The Atlanta Fed’s GDPNow tracker, which was spot-on in predicting the initial reading 0.2% growth reading for first quarter GDP, now forecasts that the economy is on pace to grow just 0.7% in the second quarter.
Here’s your Monday Scouting Report:
The spring economic recovery is in doubt. “Our forecast for GDP growth continues to slide,” write Bank of America Merrill Lynch economists Michelle Meyer and Alex Lin. “We are now tracking -1.2% for 1Q and 2.5% for 2Q, implying 0.7% growth in the first half of the year. This is not the bounce we were hoping for.”
This past week, data on retail sales and consumer confidence disappointed, leading some in the market to throw the word “recession” out there. The general softness in the economy has largely been attributed to the decline in oil prices and the rise of the US dollar, pressuring import and other prices as well as investment from the oil and gas industry.
But the surprising absence so far this year has been the consumer.
“The consumer was supposed to be the bright spot this year given the tailwinds of lower gasoline prices, healthier job growth, continued wealth gains and improving sentiment,” Meyer and Lin write. “We have not yet seen this strength materialise, as core control retail sales have been essentially flat since last November.”
Meyer and Lin add: “Why the weakness? With a windfall of cash from lower gasoline prices, consumers are either being cautious, choosing to add a large portion to savings, or there is a longer lag to spending than we had expected. It could also be that consumers have learned from the crisis and have become more conservative about utilising their wealth gains and managing debt.”
And writing in The New York Times this weekend, economist Tyler Cowen asks if the repeated economic disappointments we’ve seen in the last several years are part of a larger economic reorientation that the US could be facing for years to come.
- National Association of Homebuilders Housing Market Index (Mon): Kicking off a busy week of housing data will be the NAHB’s Housing Market Index, which rose to 56 in April from a reading of 52 in March. In the April release, NAHB chief economist David Crowe said, “This uptick shows builders are feeling optimistic that the housing market will continue to strengthen throughout 2015.” Expectations are for an improvement in May’s reading to 57.

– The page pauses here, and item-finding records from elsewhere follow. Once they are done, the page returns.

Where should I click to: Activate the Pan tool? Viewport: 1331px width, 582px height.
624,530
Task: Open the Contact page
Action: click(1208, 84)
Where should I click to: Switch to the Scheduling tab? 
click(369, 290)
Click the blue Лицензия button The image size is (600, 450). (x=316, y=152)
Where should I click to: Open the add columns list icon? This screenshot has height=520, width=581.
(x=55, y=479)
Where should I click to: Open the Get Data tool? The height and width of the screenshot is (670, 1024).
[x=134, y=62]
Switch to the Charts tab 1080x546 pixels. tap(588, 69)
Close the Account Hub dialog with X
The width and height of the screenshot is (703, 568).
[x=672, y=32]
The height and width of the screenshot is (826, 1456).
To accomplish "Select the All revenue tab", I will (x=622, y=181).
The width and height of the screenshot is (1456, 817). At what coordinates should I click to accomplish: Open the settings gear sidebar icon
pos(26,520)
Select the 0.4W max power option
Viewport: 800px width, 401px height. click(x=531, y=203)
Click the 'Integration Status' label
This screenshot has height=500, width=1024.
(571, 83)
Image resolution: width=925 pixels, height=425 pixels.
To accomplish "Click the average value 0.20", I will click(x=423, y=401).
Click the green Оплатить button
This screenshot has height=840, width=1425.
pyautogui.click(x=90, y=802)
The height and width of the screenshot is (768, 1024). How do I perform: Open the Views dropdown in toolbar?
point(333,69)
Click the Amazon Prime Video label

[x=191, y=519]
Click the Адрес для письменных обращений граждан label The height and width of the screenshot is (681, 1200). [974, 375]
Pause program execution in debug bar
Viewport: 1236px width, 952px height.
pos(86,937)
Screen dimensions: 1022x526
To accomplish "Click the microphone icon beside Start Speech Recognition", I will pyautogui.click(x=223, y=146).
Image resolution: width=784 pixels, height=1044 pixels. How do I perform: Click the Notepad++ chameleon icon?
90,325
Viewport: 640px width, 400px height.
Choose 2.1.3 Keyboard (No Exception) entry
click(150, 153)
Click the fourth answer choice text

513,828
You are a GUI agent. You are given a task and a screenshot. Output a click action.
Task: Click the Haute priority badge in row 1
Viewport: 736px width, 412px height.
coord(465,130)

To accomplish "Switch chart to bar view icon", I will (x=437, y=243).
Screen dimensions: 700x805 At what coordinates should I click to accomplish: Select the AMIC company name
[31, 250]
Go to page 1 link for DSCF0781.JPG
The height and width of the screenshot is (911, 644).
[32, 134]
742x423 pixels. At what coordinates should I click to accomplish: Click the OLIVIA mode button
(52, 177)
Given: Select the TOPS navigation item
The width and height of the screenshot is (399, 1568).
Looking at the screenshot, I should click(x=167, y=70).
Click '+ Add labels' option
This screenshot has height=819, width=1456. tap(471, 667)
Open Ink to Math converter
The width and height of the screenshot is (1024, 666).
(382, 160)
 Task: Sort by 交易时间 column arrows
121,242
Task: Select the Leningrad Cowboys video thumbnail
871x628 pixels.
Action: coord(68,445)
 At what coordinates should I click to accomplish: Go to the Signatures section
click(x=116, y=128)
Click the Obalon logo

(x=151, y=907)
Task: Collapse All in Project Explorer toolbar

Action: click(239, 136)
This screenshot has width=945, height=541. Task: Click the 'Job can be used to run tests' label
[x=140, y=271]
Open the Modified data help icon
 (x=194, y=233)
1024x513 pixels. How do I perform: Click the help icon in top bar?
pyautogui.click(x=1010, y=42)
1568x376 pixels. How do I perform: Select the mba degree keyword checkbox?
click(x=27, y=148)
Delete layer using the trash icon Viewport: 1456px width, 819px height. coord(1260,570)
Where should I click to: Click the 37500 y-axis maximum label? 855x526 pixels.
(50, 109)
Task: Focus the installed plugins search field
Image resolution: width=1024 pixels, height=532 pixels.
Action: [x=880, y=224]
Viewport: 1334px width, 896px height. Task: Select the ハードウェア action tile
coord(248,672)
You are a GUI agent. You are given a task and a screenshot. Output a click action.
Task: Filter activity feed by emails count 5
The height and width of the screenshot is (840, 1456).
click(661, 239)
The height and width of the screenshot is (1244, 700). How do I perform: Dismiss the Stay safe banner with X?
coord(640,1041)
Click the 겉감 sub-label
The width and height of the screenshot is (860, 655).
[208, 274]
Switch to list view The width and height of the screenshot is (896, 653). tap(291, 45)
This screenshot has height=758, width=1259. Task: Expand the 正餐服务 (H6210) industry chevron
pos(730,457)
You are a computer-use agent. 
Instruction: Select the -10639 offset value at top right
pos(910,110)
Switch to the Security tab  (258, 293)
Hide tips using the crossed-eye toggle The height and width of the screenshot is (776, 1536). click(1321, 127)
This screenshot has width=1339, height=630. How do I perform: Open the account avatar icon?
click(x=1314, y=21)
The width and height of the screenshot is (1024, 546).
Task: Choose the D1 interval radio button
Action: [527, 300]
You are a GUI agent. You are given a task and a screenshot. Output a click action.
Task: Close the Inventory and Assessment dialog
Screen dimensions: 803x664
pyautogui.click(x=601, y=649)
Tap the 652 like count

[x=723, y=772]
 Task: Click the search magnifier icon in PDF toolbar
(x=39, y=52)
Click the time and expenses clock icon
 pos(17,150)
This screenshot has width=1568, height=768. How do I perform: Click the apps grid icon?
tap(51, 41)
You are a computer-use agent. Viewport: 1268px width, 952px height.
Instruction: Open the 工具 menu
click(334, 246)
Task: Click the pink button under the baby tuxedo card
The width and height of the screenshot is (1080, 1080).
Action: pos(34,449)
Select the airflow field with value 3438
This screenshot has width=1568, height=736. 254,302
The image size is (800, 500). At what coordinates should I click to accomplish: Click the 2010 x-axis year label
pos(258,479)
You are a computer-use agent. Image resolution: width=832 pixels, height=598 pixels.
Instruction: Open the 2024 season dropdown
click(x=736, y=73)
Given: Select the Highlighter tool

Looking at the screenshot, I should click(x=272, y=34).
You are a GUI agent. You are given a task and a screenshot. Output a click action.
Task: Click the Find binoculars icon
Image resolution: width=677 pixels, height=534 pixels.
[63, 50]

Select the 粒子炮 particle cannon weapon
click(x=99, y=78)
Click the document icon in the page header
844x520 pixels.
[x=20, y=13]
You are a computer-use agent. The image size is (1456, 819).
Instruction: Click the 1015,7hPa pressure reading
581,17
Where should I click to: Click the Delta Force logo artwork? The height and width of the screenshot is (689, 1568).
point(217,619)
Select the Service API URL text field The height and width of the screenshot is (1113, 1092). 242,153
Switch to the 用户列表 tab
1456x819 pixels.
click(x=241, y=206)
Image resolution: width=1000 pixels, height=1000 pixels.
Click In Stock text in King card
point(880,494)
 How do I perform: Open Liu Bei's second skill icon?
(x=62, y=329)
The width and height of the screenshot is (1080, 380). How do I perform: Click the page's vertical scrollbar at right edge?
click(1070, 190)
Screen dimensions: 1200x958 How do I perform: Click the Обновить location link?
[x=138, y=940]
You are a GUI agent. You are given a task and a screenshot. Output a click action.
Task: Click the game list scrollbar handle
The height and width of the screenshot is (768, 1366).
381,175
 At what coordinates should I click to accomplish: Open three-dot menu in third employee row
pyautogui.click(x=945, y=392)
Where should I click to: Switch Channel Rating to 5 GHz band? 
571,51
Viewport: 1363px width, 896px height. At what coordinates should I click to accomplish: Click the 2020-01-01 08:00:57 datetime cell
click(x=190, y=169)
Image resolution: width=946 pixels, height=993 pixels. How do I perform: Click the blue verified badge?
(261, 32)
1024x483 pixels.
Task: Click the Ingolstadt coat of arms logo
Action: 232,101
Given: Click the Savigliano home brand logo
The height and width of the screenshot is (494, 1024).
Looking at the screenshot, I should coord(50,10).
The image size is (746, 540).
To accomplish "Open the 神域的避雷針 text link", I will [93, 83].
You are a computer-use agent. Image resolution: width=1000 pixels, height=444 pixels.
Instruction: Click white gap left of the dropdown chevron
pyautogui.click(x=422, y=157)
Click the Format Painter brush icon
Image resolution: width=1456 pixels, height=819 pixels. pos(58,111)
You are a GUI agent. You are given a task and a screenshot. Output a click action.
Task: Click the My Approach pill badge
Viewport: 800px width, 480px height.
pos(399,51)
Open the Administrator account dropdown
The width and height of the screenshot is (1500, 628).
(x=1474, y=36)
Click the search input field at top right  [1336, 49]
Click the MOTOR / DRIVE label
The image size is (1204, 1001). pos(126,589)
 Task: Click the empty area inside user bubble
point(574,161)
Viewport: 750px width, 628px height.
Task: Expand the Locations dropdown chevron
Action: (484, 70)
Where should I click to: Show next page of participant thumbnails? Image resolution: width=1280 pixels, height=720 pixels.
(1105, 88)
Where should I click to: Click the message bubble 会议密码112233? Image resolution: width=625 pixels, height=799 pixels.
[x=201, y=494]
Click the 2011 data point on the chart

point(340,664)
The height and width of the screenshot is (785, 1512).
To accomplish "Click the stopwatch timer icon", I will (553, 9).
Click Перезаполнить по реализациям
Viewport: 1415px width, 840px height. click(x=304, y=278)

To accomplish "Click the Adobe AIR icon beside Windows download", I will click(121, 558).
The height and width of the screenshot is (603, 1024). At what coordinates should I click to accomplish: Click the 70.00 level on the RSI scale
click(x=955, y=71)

- Housing Starts and Building Permits (Tues): After a deep plunge in February, housing starts rose 2% in March, and expectations are for Tuesday’s report to show a 9.9% increase in starts during the first month of the second quarter. “We expect housing starts once again breached the psychologically important 1 million unit mark in April,” Wells Fargo wrote in a note to clients. Expectations are for starts to rise to an annualized pace of 1.018 million, according to estimates from Bloomberg. Building permits are expected to rise 2.2% in April to an annualized pace of 1.065 million.
- Minutes from the Federal Reserve’s April 28-29 Meeting (Wed): “The Fed is in a bind,” write economists at BNP Paribas. “On the one hand, the broad strokes of the medium-term outlook have not changed and, on this basis, moving rates away from the zero lower bound may soon be justified. On the other hand, numerous shocks have left the Fed more uncertain and possibly less confident in the growth outlook.” BNP expects the minutes from the Federal Open Market Committee’s latest meeting will reveal a “lengthy discussion” about the economic softness in the first quarter. On the labour front, BNP expects the discussion will be “succinct, but lacking enthusiasm.” As for when the Fed might be compelled to raise rates, Bank of America Merrill Lynch’s economics team writes: “Only a few members are likely to explicitly rule out a June hike in the April minutes, but data dependence should lead the Committee to be less certain of a near-term rate hike than at the March meeting. In light of recent Fed rhetoric, we do expect the minutes to reveal that the threshold for the first rate hike is relatively low.”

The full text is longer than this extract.